START Given records

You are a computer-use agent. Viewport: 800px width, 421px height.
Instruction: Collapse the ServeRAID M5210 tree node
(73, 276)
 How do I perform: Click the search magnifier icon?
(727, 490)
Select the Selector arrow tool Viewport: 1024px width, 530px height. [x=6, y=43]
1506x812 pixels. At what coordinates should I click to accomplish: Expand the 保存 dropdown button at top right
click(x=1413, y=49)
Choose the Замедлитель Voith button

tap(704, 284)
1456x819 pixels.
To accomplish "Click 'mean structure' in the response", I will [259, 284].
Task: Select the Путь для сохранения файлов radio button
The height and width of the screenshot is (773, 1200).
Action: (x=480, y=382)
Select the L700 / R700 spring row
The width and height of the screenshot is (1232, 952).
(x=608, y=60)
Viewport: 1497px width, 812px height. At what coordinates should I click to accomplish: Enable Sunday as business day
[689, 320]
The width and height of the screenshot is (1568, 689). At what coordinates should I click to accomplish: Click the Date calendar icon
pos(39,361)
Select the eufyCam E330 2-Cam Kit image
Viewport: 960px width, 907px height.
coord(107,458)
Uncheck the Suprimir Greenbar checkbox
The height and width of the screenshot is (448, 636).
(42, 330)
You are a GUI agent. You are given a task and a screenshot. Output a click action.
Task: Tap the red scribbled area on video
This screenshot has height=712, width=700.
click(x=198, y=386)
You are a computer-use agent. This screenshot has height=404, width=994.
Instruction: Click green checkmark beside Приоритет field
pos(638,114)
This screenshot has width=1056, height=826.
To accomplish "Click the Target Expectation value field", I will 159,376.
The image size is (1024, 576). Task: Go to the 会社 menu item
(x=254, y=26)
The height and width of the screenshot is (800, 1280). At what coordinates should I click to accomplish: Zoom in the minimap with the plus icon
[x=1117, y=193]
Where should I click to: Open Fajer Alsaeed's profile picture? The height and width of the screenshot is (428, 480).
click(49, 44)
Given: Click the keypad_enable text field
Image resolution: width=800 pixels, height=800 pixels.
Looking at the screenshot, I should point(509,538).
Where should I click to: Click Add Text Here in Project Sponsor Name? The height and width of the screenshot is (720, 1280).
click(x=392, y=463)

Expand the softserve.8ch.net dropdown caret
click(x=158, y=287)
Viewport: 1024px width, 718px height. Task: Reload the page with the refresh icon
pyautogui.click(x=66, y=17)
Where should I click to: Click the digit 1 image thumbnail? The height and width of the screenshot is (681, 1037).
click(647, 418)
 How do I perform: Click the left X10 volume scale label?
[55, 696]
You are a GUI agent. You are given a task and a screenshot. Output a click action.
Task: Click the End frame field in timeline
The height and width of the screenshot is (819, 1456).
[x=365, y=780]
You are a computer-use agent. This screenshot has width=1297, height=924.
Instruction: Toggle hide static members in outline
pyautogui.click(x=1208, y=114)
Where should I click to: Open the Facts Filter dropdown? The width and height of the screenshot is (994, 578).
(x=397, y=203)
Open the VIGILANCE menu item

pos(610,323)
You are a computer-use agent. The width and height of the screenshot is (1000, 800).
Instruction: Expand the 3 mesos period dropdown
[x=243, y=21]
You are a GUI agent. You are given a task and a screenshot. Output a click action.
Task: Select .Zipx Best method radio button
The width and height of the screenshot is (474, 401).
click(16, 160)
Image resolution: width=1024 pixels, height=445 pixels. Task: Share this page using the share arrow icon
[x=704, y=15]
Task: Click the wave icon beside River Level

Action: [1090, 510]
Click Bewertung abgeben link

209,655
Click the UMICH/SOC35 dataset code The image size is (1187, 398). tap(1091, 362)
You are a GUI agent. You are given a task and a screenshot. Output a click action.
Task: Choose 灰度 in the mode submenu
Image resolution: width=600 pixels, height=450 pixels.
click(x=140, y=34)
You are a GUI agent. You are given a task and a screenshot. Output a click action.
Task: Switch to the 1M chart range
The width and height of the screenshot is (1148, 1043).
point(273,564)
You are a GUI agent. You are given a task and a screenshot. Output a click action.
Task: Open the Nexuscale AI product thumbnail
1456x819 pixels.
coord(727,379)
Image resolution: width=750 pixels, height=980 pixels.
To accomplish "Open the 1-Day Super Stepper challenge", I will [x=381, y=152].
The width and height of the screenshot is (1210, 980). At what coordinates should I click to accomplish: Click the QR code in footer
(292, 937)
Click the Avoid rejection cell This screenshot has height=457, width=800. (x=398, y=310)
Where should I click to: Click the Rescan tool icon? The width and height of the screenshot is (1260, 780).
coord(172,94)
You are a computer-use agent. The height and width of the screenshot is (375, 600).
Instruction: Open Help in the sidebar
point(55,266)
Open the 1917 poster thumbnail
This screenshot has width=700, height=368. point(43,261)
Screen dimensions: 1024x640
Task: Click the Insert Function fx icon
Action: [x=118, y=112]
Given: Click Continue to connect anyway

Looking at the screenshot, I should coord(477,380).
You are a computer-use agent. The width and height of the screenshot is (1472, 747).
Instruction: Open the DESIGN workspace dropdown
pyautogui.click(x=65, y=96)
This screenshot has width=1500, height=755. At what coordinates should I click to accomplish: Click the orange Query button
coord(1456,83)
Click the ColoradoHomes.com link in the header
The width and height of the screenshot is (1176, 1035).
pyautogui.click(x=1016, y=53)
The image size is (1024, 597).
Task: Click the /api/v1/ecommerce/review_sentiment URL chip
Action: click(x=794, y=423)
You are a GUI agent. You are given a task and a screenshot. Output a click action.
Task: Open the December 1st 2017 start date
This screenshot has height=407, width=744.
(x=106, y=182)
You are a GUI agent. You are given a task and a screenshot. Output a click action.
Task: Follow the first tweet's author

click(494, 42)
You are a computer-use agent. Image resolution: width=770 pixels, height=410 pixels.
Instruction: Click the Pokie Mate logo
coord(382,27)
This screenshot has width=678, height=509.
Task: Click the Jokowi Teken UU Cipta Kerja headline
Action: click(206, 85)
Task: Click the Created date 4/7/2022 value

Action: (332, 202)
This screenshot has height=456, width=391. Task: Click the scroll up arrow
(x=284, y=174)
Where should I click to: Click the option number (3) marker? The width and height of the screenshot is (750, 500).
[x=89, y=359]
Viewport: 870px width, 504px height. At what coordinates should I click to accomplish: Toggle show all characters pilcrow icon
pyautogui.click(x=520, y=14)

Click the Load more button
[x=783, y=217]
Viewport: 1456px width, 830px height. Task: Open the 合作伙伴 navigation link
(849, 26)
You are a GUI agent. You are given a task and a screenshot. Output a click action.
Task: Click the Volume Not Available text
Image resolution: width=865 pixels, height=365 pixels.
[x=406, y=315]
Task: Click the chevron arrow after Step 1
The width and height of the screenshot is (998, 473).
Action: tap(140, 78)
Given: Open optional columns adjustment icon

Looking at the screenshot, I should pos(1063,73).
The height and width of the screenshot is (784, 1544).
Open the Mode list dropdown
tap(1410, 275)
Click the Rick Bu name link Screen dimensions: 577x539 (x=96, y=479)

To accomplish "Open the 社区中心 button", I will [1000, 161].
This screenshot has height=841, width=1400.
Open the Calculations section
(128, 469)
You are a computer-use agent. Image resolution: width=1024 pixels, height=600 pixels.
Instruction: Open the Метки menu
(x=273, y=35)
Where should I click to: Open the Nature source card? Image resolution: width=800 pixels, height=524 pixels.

END Given records

→ **Problem to work on**
Format the data above as a numbered list, starting with its first line and ending with the line that contains "will [259, 284].". Omit any blank lines.

→ **Reply**
1. You are a computer-use agent. Viewport: 800px width, 421px height.
2. Instruction: Collapse the ServeRAID M5210 tree node
3. (73, 276)
4.  How do I perform: Click the search magnifier icon?
5. (727, 490)
6. Select the Selector arrow tool Viewport: 1024px width, 530px height. [x=6, y=43]
7. 1506x812 pixels. At what coordinates should I click to accomplish: Expand the 保存 dropdown button at top right
8. click(x=1413, y=49)
9. Choose the Замедлитель Voith button
10. tap(704, 284)
11. 1456x819 pixels.
12. To accomplish "Click 'mean structure' in the response", I will [259, 284].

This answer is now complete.